Entries provided:
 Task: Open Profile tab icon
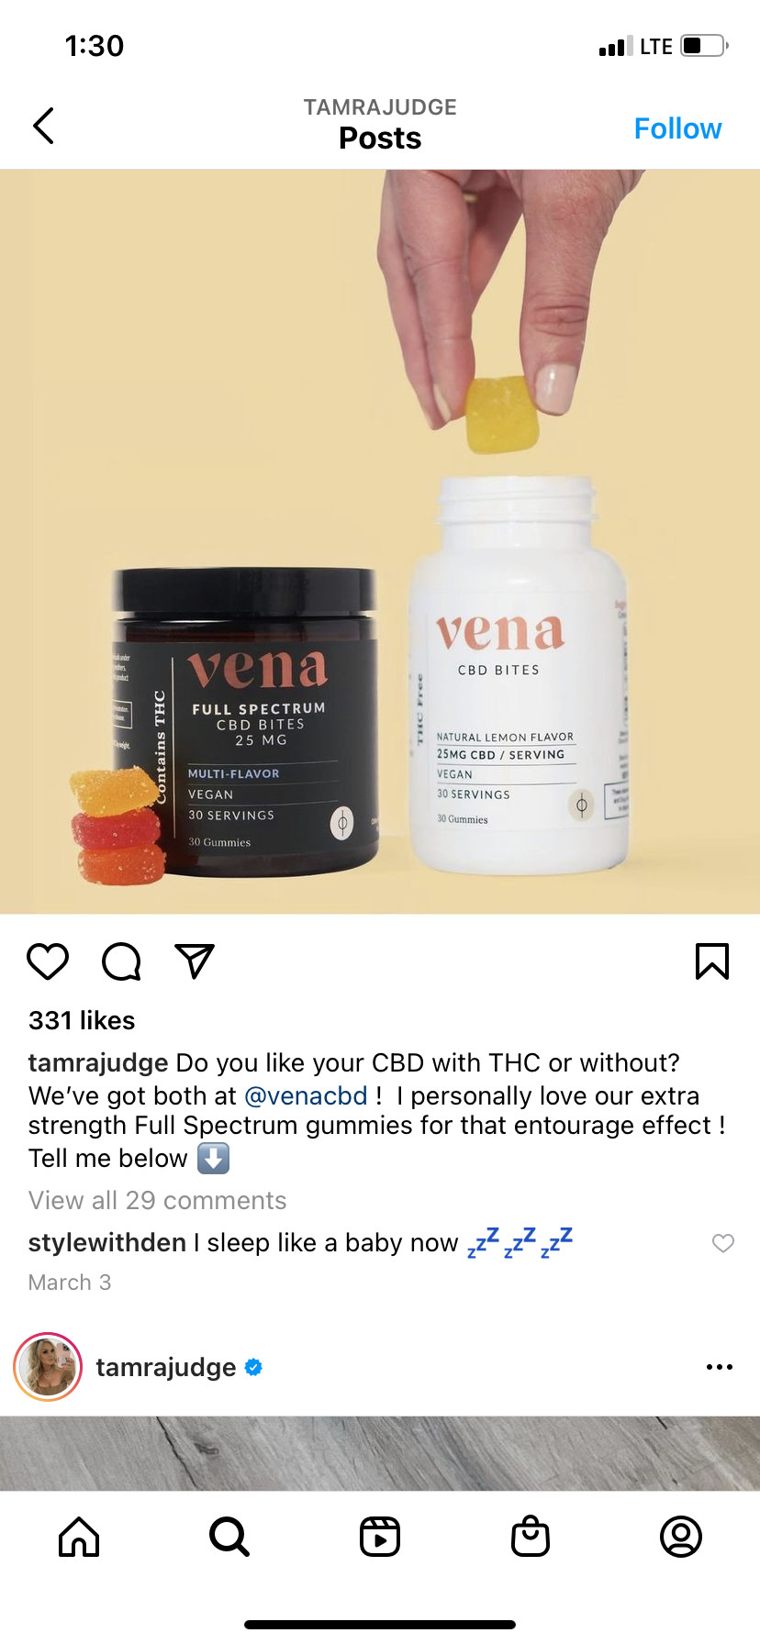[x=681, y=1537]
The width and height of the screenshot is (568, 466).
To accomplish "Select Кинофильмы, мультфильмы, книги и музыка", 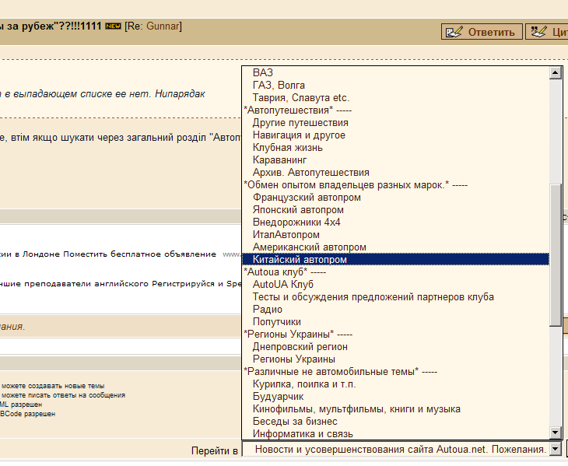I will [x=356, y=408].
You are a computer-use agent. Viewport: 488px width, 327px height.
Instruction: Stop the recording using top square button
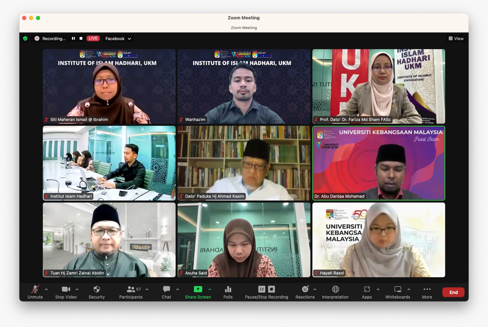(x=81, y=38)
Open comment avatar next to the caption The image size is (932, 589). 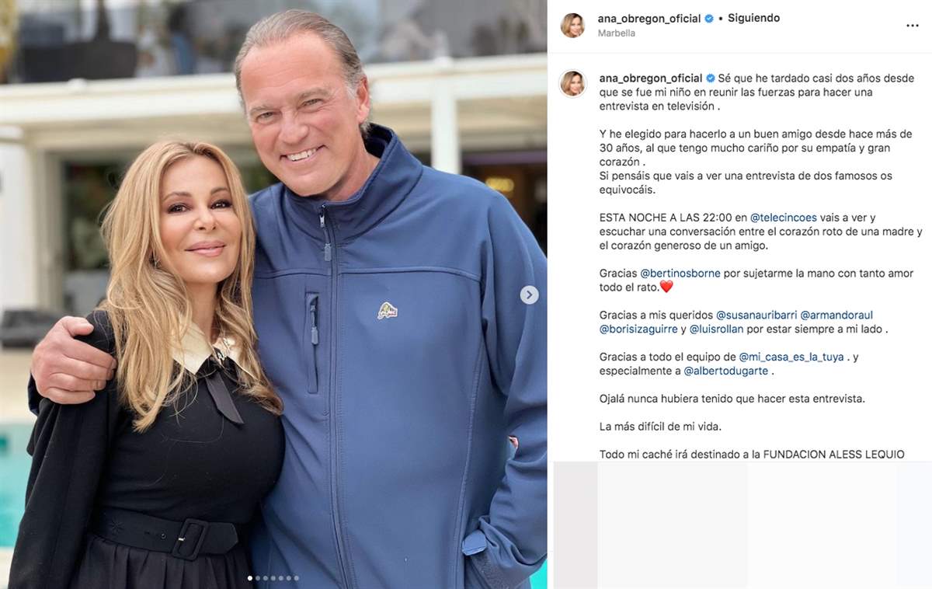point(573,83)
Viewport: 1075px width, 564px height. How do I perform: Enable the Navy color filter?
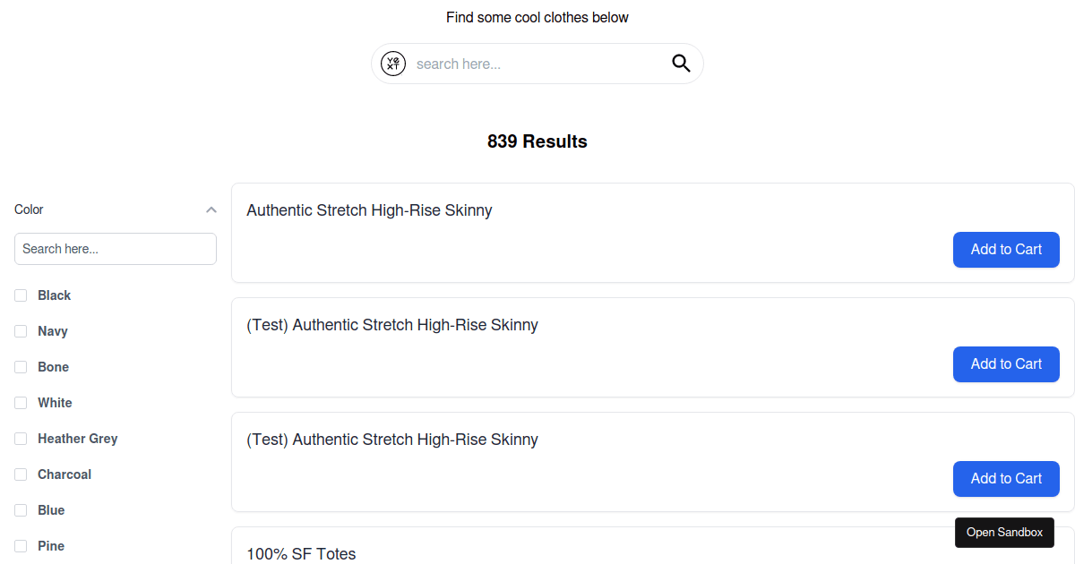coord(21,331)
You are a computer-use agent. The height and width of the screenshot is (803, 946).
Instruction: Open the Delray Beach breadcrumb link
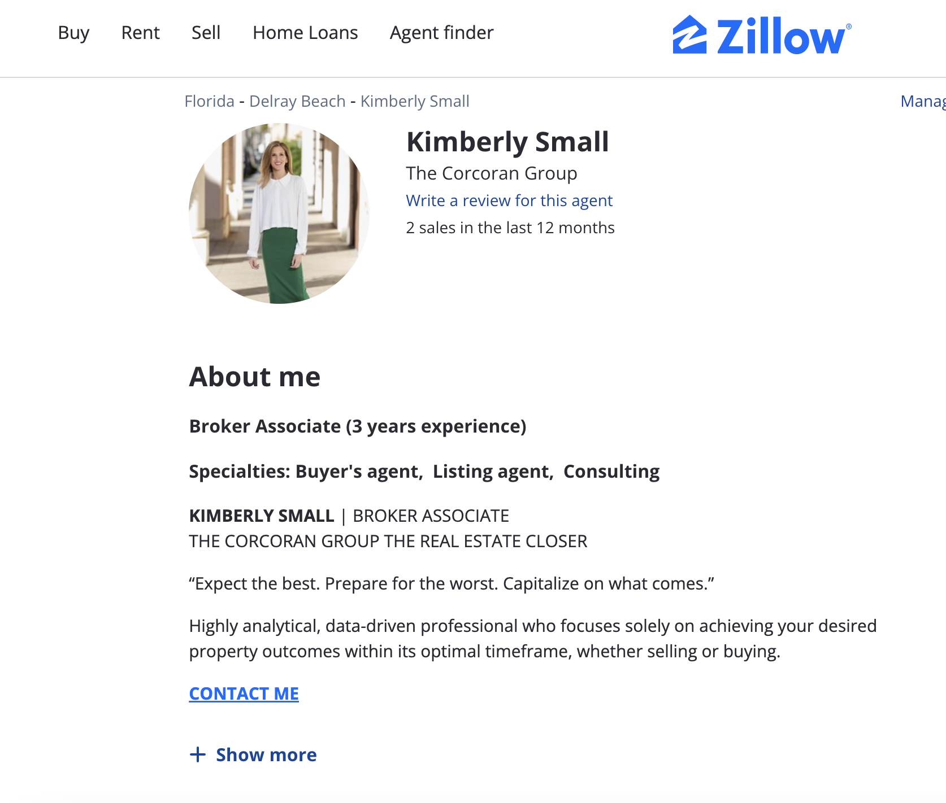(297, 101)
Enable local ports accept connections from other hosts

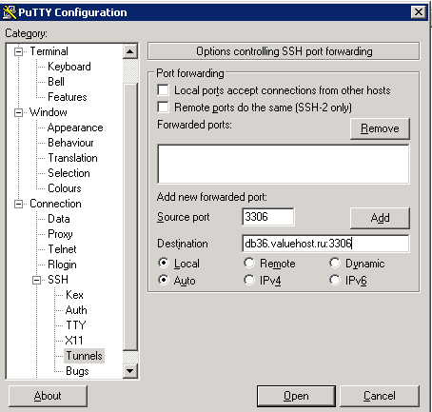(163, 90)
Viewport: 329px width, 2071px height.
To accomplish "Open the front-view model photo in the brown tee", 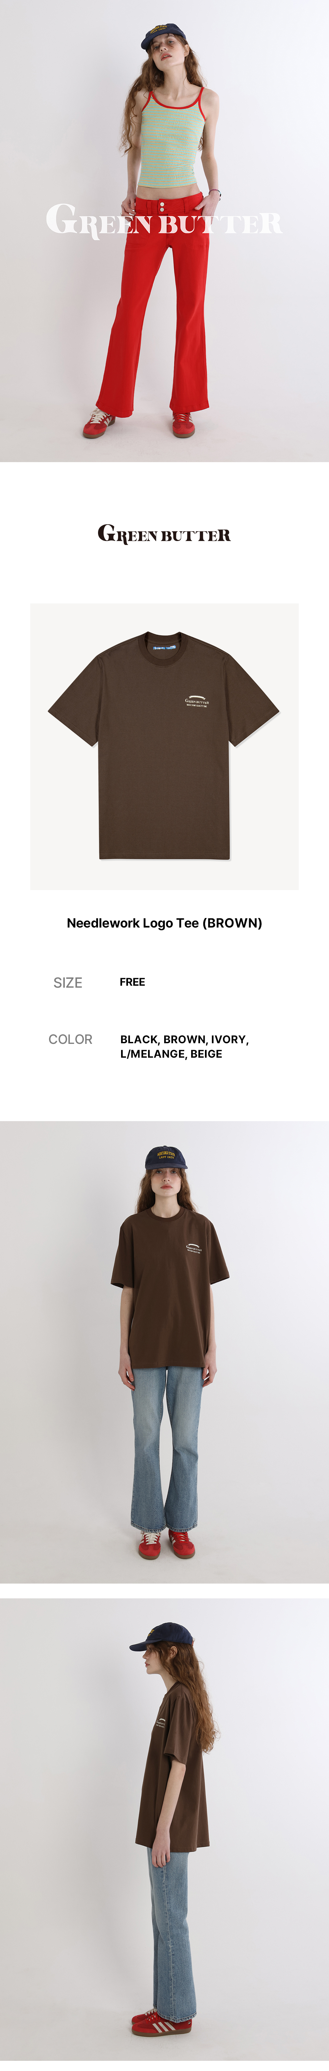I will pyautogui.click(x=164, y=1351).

Your instructions: What belongs in the answer is each line of the data that has the word "computer".

Task answer:
You are a computer-use agent. Viewport: 488px width, 327px height.
You are a computer-use agent. The height and width of the screenshot is (803, 946).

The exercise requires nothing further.